Rather than attaining the height of a Shakespearean tragedy with its motifs of deception and turmoil, this episode of Arrow had the complexity of a contemporary daytime soap opera–which is essentially what it is (albeit at night).
My usual reaction to such material is one of limited emotional or intellectual investment. Arrow is a well-acted and well-written melodrama of no real consequence, but it kills an hour of my time on the weekends while providing some vicarious excitement through its action sequences.
Additionally, the various comic book-based programs on television (Arrow, The Flash, Agents of S.H.I.E.L.D., Constantine, et cetera) evoke something akin to, but not identical to, nostalgia in me as the characters in the melodrama are based on characters that entertained me immeasurably in my childhood–and which I hope are entertaining my daughter in a similar fashion in her current childhood.
However, the third season’s mid-season finale of Arrow affected me in a strange and melancholy way that left me contemplating my life due to a dull pain of apprehension that I suddenly felt in my gut as I watched.
About five minutes into the episode, I received a private message text through Facebook Messenger from a former colleague who had never texted me before, and the text involved a personal question about my life–an aspect of my life that I have never discussed with anyone before.
I could not respond to the text at that moment because the message was lost on my phone.

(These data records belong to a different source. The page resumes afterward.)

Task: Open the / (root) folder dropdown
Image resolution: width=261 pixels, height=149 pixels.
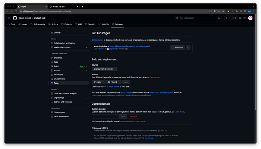Action: (x=113, y=82)
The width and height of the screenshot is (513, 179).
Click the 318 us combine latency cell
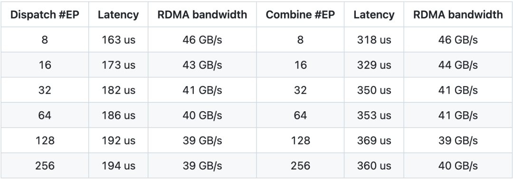(x=374, y=40)
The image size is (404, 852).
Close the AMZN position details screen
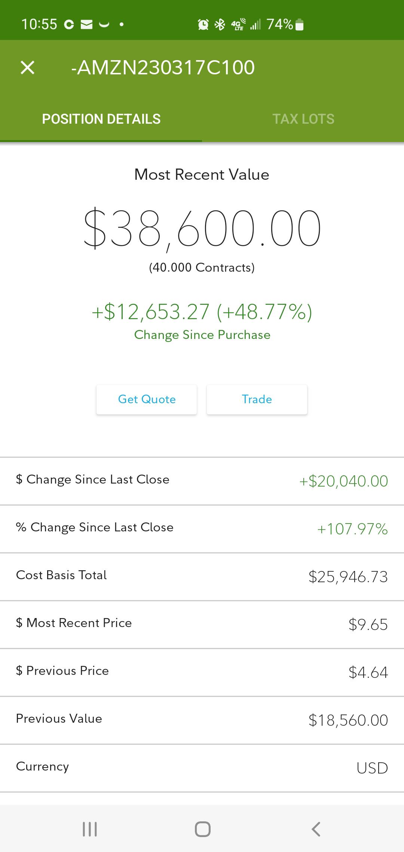click(x=27, y=68)
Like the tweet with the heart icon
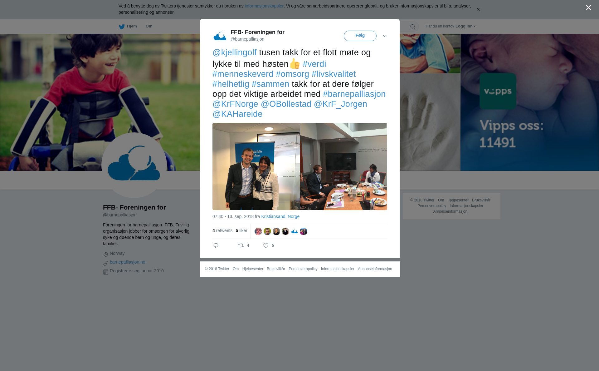Viewport: 599px width, 371px height. pyautogui.click(x=266, y=246)
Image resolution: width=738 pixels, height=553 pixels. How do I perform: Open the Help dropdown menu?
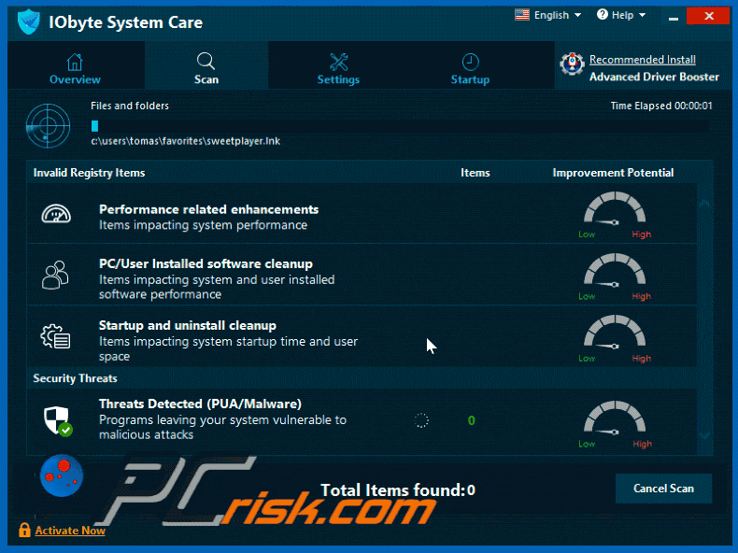point(621,15)
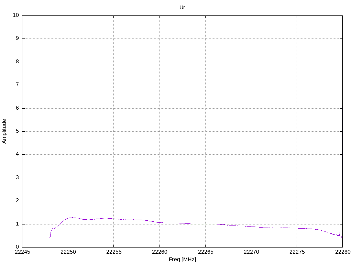
Task: Click the plot title 'Ur'
Action: 182,8
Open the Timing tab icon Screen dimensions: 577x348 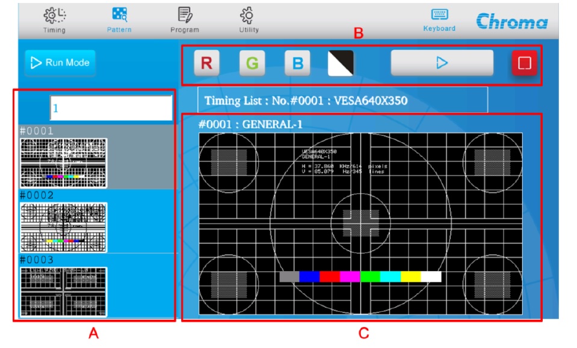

However, I also did not know how to respond to the text (or if I even wanted to respond).
Nevertheless, from that point on, there was a tension in my intestine due to the question I had been asked–and the apprehension I felt was also tantamount to the fictional apprehension the character Oliver Queen was supposed to be feeling as he interacted with Thea and said “goodbye” to colleagues before going off to possibly die at the hands of Ra’s al Ghul.
In other words, my own emotional turmoil that was evoked by a question I received on an electronic device through cyberspace was being somewhat simulated in a melodrama displayed on an electronic device that received digitized information through cable wires. It allowed me to suddenly empathize with (or “feel”) Oliver’s pain and anxiety.
It made the melodramatic fiction far more real to me than it had ever been before. Consequently, it was both enjoyable (feeling the show) and painful (feeling my own anxiety).
After the episode concluded, I went to my computer and signed onto Facebook to text with my former colleague through Messenger–revealing information in my answers to her initial question and follow-up questions that heretofore had only been information in my mind.
It was a communication of deeply private information that was made easier by the fact that I achieved it by merely typing letters on a screen and then hitting the “enter” key. I did not actually have to speak the words, and there was not an actual person in front of me–just a computer screen with a text box.
My Facebook “friend” went away feeling as if I had confided something of great importance to her.
However, what I communicated was actually of little consequence to me because the most important part of “the real answer” to the implication of her question is something that I did not reveal to her, and will probably never reveal to anyone.
The actual, tormenting “secret” remains secure in my mind.
Nevertheless, my friend’s questions brought it to the surface of my consciousness–causing me considerable emotional turmoil to keep it suppressed (not from my friend, but from myself).
The entire evening was a fascinating experience that allowed me to contemplate my emotions in tranquility–which is the Romantic way favored by William Wordsworth in his poetry. I rather enjoyed it in a gut-wrenching, roller-coaster-ride sort of way.
However, if I would have had to experience those emotions through actual human-to-human contact with a real person . . . well, that situation would have been too much for me to bear.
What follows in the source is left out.